Everything #29 wrote, and the subsequent thumbs-down-spamming is accurate enough proof of the absurd expectations people have these days. If marriage isn't a mutual, openly addressed desire for both parties- goooooood luck with it working out. I sincerely hope the pheromones are *precisely* in sync. If what I'm conveying strips the magic from 'just knowing' or 'feels so right', then hormones, the modern media's joke, or both... is on you. Because anything else is simply expectation or presumption, merrily misinterpreting the reality of who or what, that someone really is. Don't get me wrong; there are *always* exceptions and presumably a fair enough love-at-first-sight-soul-mates-forever quantity of couples to viably discredit my statement as universal statistical truth... but direct, faithful communication between two people *is* the magic that allows fantasies to become reality. Yuck to all your thumbs down. ...yuck.
I can actually kind of see someone getting married after only 2 weeks.. it gives a lot of room to get to know each other and can build both partners compromising skills. The guy is probably just really excited to settle down and found a girl that he'd really like to spend time getting to know. It really comes down to a culture thing.

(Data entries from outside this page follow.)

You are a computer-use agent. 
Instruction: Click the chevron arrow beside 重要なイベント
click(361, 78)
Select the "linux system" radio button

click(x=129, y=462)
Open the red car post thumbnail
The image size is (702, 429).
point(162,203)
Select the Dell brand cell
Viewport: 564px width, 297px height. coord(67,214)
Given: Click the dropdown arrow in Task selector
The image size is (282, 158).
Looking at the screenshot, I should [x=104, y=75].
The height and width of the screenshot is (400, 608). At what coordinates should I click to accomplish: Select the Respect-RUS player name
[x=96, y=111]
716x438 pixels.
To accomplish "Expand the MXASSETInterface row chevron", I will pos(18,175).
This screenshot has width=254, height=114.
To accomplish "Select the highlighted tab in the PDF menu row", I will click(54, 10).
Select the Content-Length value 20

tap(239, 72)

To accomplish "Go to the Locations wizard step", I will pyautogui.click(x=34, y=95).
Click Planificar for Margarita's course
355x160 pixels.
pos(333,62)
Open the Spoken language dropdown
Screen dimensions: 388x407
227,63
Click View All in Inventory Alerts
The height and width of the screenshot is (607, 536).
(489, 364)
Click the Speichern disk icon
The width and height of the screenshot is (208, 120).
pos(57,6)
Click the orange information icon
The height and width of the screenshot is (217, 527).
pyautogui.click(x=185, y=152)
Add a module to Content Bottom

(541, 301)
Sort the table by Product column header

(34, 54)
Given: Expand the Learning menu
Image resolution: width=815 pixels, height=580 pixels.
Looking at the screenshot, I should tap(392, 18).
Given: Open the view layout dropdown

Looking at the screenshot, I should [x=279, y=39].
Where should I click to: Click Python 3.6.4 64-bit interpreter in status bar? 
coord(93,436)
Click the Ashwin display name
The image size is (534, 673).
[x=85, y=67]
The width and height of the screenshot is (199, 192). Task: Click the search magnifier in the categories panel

Its weird here in North America to settle down after that short of time but countries with arranged marriages or marriages that you decide to do after a few weeks have a significantly smaller divorce rate. I personally would never do it but for some people it works very well :p
Two weeks is ridiculous. But if you're dating someone for 2 years before you ask them, I don't think you really want to marry them. I think you're settling for someone you got comfortable with and don't want to start over. Maybe not in all cases this is true, but just look at divorce rates.
Hey guys, English is not my first language, but according to what my boyfriend (native English speaker) says, my grammar is better than most of the language carriers. My question is: do those people really not know how to spell "you're" or they just do it on purpose? It's even pronounced in a different way, isn't it?
I'm sorry, but maybe you could have said it nicer, or tried explaining why you said no
I would say yes but "takes out troublingly long list" hair loss, incontinence, erectile dysfunction, snoring, bad breath, bad teeth, premature ejaculation, uneven butt cheeks, hairy ahole, stinky feet/disgusting toe nails, bad taste in music, and creepy beedy eyes.
U had good reason to say no, but u should have told him why u said no...
Maybe she tried explaining to him why while he stared at her. In situations like that I ran the other way. My 10th grade boyfriend went over the top and we were only together for 4 months. My monthly anniversary gifts were: 1st month - a dog tag engraved with our initials on one side and our faces on the back, 2nd month was a necklace with a heart, 3rd month/Valentines day a book called 101 reasons Why I Love You, hand written, complete with badly drawn illustrations. and a month later, I couldn't really handle that much "love" from a guy I barely knew.